Provided text:
Dr. Swift’s interest in unsecured debt emerged from both personal observation and scholarly work on the social meaning of financial obligations.
“The thing that got me most interested in debt and social epidemiology more broadly was the aftermath of the 2008 Great Recession, and what I believe are lasting health consequences in the United States reflected in our stagnated life expectancy,” he said.
He also points to the influence of anthropologist David Graeber’s book Debt: The First 5,000 Years. “In this book, Dr. Graeber explains that debt reflects our social contract; in other words, it is a system we use to say who deserves trust, respect, and resources in society,” Dr. Swift said. “Some of the richest people on earth hold the most debt, which reflects the enormous trust that society puts in these people.”
For the Lancet Public Health work, the team focused on unsecured debt, such as credit cards, payday loans, and certain types of personal loans, which typically carry high interest rates and do not directly build wealth.
“While secured debt like mortgages builds wealth, unsecured debt (the type we studied), like payday loans and credit card debt, can be a tool used to extract resources from lower-income persons, increasing financial insecurity,” Dr. Swift said. “For me, debt is a complex and fascinating social determinant of health.”
What “No Debt” Can Mean in an Unequal System
One of the most striking patterns in the study was the finding that having no unsecured debt was not always a marker of stability.
“That was the most interesting part of the paper,” Dr. Swift said. While the higher risk of premature mortality in the no-debt group was not statistically significant after adjustment, the pattern raised important questions.
“We posit that the ‘no debt’ group was worse than the ‘low debt’ group for exactly that reason, being completely locked out of the system, to where you are not even able to take out credit cards or loans, is also dangerous,” he said. “So, being able to take on some debt may reflect that you have access to some resources, while high unsecured debt may reflect increased poverty and financial instability.”

Extracted entries:
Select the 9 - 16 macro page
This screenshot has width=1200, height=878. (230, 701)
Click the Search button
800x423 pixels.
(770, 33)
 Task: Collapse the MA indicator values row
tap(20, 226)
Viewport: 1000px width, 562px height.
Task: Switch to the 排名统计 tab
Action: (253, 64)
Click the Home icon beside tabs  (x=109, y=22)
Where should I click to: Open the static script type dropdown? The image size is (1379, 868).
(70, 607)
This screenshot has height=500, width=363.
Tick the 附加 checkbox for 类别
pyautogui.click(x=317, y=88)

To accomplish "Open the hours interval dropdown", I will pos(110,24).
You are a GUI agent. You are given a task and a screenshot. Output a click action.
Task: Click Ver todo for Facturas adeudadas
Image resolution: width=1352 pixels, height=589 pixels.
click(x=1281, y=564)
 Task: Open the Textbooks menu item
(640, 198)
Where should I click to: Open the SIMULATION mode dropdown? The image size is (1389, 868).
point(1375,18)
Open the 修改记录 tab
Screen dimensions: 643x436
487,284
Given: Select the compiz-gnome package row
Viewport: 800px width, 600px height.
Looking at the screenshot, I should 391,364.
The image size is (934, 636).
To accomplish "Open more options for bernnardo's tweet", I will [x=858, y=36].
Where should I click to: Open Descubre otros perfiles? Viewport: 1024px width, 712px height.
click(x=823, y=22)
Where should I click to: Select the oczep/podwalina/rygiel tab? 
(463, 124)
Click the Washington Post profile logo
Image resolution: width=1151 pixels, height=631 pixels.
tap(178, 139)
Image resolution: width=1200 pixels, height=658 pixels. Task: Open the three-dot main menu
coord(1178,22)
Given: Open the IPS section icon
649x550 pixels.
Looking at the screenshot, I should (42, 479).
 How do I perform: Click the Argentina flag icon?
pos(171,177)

Directions:
Write the next part of the text on Dr. Swift's research into unsecured debt and health, starting after its last sentence. The lines are not needed here.

Reply:
In that sense, both increasing unsecured debt and complete exclusion from credit systems can signal structural disadvantage and heightened health risk.
Dr. Swift views the findings within a broader discussion about poverty as a fundamental cause of poor health in the United States.
“This is a big question,” he said when asked about potential solutions. “I will start by saying I believe poverty is a fundamental cause of poor health in the United States, and that there are interventions spanning political ideology on how we should address this.”
“When I look at the public health literature, I see good evidence that policies promoting increased access to affordable housing, healthcare, food, education, and higher wages are all anti-poverty and pro-public health policies,” he continued.
Specific to unsecured debt, he notes that states have experimented with anti-predatory lending laws and interest rate caps on certain loans. “There is some literature on anti-predatory lending laws, and many states have caps on interest rates on certain types of loans. I think more research on those laws is needed, and I hope to do some of that research myself in the coming years.”
For current students and trainees who want to study social and economic drivers of health, Dr. Swift encourages looking beyond traditional disciplinary boundaries.
“Read literature from other fields!” he said. “For me, learning a little economics (I am no expert) has really helped my thinking. I also recommend learning the history of social movements and social science research because there are literally hundreds of years of thought on these topics, and nothing we do is devoid of that context.”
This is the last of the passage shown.